• [WHAT YOU HAVE TO DO]
Produce again, without any change, the lines running from the one with "Screen dimensions: 1557x635" through the final line of the data below, and only those.

=== INFORMATION GIVEN ===

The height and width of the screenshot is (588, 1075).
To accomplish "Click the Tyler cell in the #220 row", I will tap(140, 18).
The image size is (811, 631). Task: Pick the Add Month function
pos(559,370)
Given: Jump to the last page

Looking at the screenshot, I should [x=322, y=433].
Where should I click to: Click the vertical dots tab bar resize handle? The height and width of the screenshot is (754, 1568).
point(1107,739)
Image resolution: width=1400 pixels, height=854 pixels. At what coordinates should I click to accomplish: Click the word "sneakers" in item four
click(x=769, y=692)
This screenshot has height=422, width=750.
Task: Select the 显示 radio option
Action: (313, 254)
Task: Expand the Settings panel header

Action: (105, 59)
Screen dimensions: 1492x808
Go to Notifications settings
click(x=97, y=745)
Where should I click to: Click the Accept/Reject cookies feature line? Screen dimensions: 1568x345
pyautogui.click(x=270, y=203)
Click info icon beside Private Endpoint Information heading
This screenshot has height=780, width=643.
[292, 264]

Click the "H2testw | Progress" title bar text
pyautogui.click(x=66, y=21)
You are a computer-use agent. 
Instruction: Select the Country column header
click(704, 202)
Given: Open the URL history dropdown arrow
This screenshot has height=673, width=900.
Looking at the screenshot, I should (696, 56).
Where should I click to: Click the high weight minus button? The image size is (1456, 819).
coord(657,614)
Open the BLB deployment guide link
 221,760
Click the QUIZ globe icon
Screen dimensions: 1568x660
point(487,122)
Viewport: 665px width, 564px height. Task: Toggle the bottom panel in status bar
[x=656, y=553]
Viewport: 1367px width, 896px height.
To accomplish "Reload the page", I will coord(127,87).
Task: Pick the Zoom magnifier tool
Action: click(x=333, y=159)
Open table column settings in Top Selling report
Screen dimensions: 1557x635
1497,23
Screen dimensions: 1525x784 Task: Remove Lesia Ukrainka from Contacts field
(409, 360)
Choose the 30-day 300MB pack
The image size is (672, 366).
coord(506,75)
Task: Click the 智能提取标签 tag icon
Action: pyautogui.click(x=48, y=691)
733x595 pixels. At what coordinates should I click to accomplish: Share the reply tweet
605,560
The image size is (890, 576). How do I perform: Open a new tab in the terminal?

===

• [ANSWER TO THE PROBLEM]
Screen dimensions: 1557x635
1497,23
Screen dimensions: 1525x784 Task: Remove Lesia Ukrainka from Contacts field
(409, 360)
Choose the 30-day 300MB pack
The image size is (672, 366).
coord(506,75)
Task: Click the 智能提取标签 tag icon
Action: pyautogui.click(x=48, y=691)
733x595 pixels. At what coordinates should I click to accomplish: Share the reply tweet
605,560
The image size is (890, 576). How do I perform: Open a new tab in the terminal?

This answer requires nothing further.